Consider this scenario: Your CEO gets religion on sustainable processes and products – both for cost savings and environmental reasons. But in pushing this agenda down the ranks, employees are resistant; they ask, “Why are we spending time on this when there are so many other priorities?” Or, a manager tries to push a sustainability plan to the executive suite and encounters a bewildered, “How does this fit in with this quarter’s financial results?” For both scenarios, it’s time to call in a change agent.
A successful change agent for sustainability – either on the inside or outside of the company – understands that employees can resist change if there is confusion, negativity, or disruption. Sustainability efforts can backfire with insufficient understanding about the program’s rationale and urgency. Getting employees’ buy-in for sustainability changes requires careful thought to showing how these changes will directly, and positively, affect them.
The challenge is slightly different when presenting a sustainability program to the executive suite. It’s essential to document substantive bottom-line improvements and risk reduction – otherwise the presenter will receive a polite dismissal at best or a firm “no” at worst.
TFI colleague Roxanne Kichar (of the The Piras Group) recommends addressing “why, what, and how” when implementing the kind of widespread change necessary for a profitable sustainability program:
Why? Create a sense of urgency around the need for change, explaining the situation using company data and peer research. Invite honest dialogue to begin building support. While selling benefits is a common approach used by management, creating urgency will get things moving faster.

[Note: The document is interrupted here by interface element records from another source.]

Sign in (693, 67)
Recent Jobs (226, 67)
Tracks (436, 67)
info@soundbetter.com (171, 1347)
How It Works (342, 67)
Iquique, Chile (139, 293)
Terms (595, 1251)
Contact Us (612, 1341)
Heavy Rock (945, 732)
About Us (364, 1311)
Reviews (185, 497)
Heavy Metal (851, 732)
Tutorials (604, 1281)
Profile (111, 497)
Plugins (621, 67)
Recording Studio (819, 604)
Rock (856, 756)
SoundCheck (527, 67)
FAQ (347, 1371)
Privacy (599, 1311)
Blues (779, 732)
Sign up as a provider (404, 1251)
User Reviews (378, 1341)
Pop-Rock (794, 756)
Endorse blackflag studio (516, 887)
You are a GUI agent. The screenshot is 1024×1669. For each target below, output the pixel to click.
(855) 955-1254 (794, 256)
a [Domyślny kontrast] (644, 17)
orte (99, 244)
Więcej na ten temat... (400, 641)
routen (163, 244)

What? Next, address what this change is going to look like in the short and long term. Conveying, “This is what we will look like when we’re done,” builds a vision around which people can rally. Unfortunately, most change efforts skip this step. People don’t want to be “sold” on a change; they want to understand it and know what the plan will look like.
How? Lastly, answer the concern “How will this affect me?” Most changes fail because employees worry about job security or increased responsibilities. Take time to listen to and address employees’ needs and fears, communicating the good news with the bad. For example, employees may gain the freedom to periodically telecommute — reducing both costs and environmental impact. Or they’ll learn a new software program that replaces an arduous manual process.
(For more change management insights, Kichar recommends Kristen Frasch’s article “Change for the Better.”)
Some sustainability efforts fall short of delivering corporate-wide profitability and substantive environmental benefits because they lack long-term planning. TFI regularly helps electronics-industry clients to create 5- and 10-year sustainability roadmaps, yielding millions of dollars of cost savings annually (for products often 1%-5% COGS reduction, and for operations 5%-10% SG&A). To accomplish this scale of success, change is a vital and ongoing requirement that spans all company functions and locations, and requires skillful and persistent changes.